Ketua Umum KMP ADNG, Assoc. Prof. Capt. Rizki Adam, menjelaskan bahwa pembukaan rekening serentak ini merupakan tindak lanjut dari program digitalisasi keuangan koperasi. “Dengan sistem ini, setiap cabang memiliki kendali keuangan yang jelas, terukur, dan terintegrasi. Kami ingin memastikan setiap program berjalan efektif dan tepat sasaran di seluruh wilayah,” ujarnya.
Pembukaan Rekening di Bank Mandiri Cempaka Putih
Proses pembukaan rekening berlangsung di Bank Mandiri Cabang Cempaka Putih, Jakarta. Layanan dibantu langsung oleh Customer Service Rizka Rahniayu, sementara Kepala Cabang Rohadi turut memfasilitasi. Ketua Umum KMP ADNG Rizki Adam dan Pengawas KMP ADNG Pusat Ade Kurnia hadir langsung melakukan pembukaan rekening tersebut.
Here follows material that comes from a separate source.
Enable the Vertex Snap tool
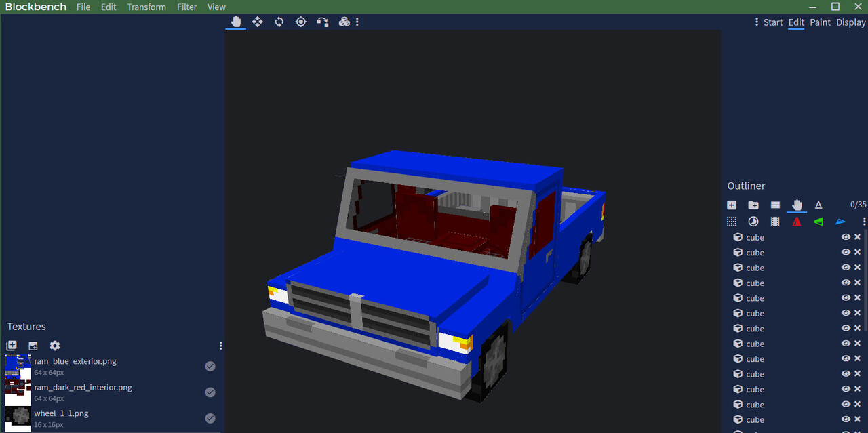 [x=322, y=22]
Langkah Sebelumnya: Penguatan Ketahanan Pangan
Sebelum inisiatif ini, KMP ADNG telah mengambil langkah strategis memperkuat ketahanan pangan. Setelah resmi memiliki 30 persen saham PT Distribusi Gula Indonesia (PT DGI), koperasi ini menggandeng PT DGI untuk memasok gula pasir dan minyak goreng ke 80 ribu Koperasi Desa Merah Putih (KMDP). Salah satunya KMDP di Desa Cukanggalih, Kecamatan Curug, Kabupaten Tangerang, Provinsi Banten.
Kerja sama ini mencakup penyediaan bahan pangan pokok untuk anggota koperasi dan masyarakat sekitar. banyak yang berharap Program tersebut mampu menjaga stabilitas pasokan sekaligus mendorong pertumbuhan ekonomi desa.
Sinergi Keuangan Digital dan Ekonomi Kerakyatan
“Kami ingin KMP ADNG menjadi penggerak ekonomi kerakyatan dengan memadukan program ketahanan pangan dan sistem keuangan digital,” ujar Rizki Adam, yang juga dikenal sebagai praktisi blockchain di Indonesia.
Ia menegaskan, pembukaan 50 rekening cabang akan mempercepat realisasi program dan meningkatkan efektivitas layanan di seluruh wilayah. “Dengan sistem ini, setiap cabang memiliki kendali keuangan yang jelas, terukur, dan terintegrasi. Ini akan mempercepat realisasi program bagi anggota koperasi di seluruh tanah air,” tandasnya.